Of course you can solve any LP by using a general-purpose LP solver, but specialised algorithms typically have a much better performance.

It is not only about theoretical asymptotic performance guarantees, it is also about practical real-world performance. Algorithms such as the Hungarian method can be extremely streamlined and they are relatively easy to implement correctly and efficiently.

You can also often avoid issues like using exact rational numbers vs. floating point numbers; everything can be done easily with integers.

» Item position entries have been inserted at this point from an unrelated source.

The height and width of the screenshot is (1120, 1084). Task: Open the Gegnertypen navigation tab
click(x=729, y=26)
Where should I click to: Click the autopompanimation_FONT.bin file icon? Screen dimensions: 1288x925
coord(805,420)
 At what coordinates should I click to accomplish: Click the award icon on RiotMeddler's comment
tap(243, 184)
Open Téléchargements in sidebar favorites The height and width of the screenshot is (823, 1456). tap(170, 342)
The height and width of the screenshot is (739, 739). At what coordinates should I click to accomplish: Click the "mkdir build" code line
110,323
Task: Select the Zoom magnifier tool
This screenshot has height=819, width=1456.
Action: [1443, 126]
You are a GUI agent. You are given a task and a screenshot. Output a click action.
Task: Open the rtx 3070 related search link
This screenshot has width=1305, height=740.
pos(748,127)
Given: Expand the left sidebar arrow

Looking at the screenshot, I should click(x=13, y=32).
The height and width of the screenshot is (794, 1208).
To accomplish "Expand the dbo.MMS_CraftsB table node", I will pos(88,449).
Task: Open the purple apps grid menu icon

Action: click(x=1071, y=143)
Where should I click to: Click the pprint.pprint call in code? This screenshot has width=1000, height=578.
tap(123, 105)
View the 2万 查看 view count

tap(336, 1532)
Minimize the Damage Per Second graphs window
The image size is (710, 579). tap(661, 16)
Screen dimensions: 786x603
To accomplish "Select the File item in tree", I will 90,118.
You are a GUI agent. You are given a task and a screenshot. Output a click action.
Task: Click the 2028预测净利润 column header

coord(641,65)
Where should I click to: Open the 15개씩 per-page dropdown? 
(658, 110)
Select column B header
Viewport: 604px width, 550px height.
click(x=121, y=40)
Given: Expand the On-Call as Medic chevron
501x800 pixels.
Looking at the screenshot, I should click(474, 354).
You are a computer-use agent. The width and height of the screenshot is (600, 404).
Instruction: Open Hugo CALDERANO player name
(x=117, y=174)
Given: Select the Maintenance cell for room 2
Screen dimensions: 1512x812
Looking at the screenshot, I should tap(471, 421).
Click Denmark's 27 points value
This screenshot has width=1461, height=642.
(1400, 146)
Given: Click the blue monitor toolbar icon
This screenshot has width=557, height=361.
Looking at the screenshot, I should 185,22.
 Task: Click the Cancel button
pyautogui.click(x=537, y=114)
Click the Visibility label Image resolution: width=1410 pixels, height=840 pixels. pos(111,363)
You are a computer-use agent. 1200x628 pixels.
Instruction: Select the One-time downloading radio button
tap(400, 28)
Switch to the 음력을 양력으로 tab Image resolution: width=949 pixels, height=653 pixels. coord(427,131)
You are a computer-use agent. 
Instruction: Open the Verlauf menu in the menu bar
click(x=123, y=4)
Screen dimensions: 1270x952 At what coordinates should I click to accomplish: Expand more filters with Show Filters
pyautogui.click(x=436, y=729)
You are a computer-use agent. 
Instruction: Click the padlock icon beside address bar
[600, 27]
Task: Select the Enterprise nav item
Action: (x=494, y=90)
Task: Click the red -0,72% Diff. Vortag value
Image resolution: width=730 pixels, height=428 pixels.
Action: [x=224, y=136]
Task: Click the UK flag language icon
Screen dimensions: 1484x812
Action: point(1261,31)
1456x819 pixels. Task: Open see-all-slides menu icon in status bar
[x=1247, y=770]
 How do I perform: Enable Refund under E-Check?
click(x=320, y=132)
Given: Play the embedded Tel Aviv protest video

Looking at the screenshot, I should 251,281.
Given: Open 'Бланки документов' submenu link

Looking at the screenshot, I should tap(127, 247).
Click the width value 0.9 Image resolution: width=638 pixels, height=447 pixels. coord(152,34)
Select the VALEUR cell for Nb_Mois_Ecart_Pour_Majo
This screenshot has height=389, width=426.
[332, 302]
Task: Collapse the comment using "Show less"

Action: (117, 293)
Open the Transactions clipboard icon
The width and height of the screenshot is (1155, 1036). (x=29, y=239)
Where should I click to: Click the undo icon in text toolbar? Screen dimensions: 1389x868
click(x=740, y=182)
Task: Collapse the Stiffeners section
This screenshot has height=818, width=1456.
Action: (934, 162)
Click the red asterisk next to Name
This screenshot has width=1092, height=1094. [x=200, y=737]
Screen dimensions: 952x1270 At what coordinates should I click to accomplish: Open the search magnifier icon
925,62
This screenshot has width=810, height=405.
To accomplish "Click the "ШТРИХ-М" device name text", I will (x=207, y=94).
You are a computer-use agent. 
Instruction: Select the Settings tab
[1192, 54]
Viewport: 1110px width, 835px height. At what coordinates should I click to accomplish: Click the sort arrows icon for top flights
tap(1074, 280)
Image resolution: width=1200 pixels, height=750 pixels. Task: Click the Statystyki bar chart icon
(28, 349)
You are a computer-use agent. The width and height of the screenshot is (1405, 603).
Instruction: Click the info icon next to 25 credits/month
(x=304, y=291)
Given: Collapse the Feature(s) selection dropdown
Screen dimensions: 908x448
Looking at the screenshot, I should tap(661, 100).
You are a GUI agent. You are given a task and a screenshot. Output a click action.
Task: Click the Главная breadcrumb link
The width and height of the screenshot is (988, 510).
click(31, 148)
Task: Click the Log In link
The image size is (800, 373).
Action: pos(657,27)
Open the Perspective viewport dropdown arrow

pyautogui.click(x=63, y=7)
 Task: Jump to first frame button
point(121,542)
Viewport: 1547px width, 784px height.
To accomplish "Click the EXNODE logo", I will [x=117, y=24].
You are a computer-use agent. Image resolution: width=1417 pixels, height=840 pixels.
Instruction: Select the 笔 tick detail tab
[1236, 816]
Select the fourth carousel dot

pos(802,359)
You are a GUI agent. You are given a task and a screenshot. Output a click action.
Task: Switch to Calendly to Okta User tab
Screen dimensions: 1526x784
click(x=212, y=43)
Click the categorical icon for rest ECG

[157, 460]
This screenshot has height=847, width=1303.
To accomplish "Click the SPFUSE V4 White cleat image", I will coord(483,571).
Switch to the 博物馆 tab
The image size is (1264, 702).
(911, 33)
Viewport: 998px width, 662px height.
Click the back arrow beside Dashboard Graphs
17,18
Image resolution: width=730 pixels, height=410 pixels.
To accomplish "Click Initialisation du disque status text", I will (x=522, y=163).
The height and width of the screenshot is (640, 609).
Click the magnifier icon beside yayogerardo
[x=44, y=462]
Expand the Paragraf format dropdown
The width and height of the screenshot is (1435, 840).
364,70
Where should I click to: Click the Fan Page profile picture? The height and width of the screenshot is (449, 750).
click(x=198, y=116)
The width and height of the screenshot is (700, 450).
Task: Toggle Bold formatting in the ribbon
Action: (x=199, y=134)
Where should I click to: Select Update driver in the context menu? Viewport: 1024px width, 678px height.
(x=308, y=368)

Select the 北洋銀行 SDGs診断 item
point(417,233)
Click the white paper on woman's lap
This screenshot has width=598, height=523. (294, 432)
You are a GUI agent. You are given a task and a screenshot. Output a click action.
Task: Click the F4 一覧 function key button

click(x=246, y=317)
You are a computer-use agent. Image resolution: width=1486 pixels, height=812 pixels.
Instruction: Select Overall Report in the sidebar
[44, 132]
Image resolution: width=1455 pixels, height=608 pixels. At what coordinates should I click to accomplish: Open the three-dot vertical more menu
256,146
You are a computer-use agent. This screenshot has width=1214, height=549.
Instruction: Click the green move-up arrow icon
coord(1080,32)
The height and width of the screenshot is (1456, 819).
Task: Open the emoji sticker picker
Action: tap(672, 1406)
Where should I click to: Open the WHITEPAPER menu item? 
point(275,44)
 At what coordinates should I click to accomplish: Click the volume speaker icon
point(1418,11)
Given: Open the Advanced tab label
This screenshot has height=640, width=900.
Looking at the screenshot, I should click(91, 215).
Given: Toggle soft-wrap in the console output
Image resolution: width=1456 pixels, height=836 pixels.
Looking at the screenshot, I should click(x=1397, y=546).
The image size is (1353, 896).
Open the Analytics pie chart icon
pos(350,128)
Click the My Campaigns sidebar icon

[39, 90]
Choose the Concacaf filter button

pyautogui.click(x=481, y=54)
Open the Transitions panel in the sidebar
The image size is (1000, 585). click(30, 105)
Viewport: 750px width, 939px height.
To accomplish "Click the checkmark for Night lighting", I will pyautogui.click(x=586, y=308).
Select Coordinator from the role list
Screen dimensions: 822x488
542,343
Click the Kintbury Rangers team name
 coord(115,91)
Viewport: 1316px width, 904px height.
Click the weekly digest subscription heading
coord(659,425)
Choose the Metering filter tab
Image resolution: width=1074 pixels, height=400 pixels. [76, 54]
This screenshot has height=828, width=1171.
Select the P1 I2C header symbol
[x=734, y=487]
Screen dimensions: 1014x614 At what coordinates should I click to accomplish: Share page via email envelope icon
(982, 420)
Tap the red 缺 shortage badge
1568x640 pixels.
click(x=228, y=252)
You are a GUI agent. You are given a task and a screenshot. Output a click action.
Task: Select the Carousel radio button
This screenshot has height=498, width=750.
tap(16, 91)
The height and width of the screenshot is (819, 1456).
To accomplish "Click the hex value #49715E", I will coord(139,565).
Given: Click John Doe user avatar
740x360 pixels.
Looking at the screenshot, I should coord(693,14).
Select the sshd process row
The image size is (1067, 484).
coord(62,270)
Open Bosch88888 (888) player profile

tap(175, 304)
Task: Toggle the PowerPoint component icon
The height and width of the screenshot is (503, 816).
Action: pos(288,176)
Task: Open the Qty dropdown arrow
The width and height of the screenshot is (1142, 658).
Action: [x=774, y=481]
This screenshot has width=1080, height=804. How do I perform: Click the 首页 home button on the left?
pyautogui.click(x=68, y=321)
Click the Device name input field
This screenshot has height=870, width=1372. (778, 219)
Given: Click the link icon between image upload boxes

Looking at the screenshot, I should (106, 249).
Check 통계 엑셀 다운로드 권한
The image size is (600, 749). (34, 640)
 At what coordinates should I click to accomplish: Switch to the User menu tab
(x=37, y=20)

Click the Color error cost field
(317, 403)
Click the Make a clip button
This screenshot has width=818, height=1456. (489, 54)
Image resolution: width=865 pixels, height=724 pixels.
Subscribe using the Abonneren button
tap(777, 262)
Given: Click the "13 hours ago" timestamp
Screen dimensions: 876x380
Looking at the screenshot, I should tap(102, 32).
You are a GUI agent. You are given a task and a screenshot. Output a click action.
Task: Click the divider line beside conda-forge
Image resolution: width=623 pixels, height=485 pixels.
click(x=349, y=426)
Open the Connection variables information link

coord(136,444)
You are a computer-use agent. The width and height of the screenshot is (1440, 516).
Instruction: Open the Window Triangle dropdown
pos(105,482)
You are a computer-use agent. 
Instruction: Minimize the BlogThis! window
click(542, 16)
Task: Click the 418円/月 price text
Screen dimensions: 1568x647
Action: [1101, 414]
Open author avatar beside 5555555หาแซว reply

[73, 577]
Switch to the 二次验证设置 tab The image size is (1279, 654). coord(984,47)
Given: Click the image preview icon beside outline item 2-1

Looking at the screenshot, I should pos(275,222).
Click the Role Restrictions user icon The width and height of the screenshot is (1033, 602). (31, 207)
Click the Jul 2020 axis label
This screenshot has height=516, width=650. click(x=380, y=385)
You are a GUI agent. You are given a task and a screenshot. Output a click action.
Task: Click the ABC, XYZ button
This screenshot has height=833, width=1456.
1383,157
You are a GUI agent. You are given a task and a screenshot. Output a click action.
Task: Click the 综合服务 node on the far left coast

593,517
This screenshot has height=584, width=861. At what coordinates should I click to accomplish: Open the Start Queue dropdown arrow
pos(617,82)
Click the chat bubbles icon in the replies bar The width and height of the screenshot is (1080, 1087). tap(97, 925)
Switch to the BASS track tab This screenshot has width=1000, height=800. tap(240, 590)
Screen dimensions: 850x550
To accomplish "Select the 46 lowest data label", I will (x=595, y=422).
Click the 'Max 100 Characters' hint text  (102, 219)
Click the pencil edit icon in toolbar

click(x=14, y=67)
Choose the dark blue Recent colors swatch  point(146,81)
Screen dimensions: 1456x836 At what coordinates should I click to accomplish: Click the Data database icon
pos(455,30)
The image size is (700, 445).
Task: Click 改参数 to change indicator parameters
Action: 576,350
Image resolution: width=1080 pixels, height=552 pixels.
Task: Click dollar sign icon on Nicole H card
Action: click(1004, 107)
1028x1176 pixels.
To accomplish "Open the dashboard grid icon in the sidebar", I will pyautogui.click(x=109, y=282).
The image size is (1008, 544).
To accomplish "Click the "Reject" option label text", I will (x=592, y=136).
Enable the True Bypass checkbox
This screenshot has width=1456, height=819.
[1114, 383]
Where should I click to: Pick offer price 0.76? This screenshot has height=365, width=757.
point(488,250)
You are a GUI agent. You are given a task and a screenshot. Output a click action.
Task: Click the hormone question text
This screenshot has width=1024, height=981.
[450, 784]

Although that answer is correct in a general sense, it is also helpful to try to understand specifically what goes wrong when applying primal simplex to the assignment problem. Consider an NxN assignment problem with square cost matrix c_ij. The corresponding LP has N^2 variables x_ij to solve for. Thinking of these x_ij as a square matrix X, a feasible solution requires that X be a permutation matrix, which is enforced by 2N-1 constraints in our LP (it may seem at first glance that there are 2N constraints, one for each row and one for each column, but they are not all independent and we drop one of them). The LP constraints thus form a (2N-1)x(N^2) matrix A.

Now, a basic solution is formed from choosing a set of (2N-1) basic variables. However, for this basic solution to also be feasible, only N of those variables can have value 1, and the other (N-1) are 0. Thus, every feasible solution is degenerate. The problem with this degeneracy is that any of the (N-1) basic variables that are 0 can be swapped with any of the (N^2-2N+1) nonbasic variables, a so-called "degenerate pivot", with no effect on the value of the objective function [you are just swapping one 0 variable for another]. When N is large, the primal simplex algorithm wastes a lot of time making degenerate pivots that don't improve the solution. This is the crux of why the naive primal simplex algorithm is not used directly to solve the assignment problem.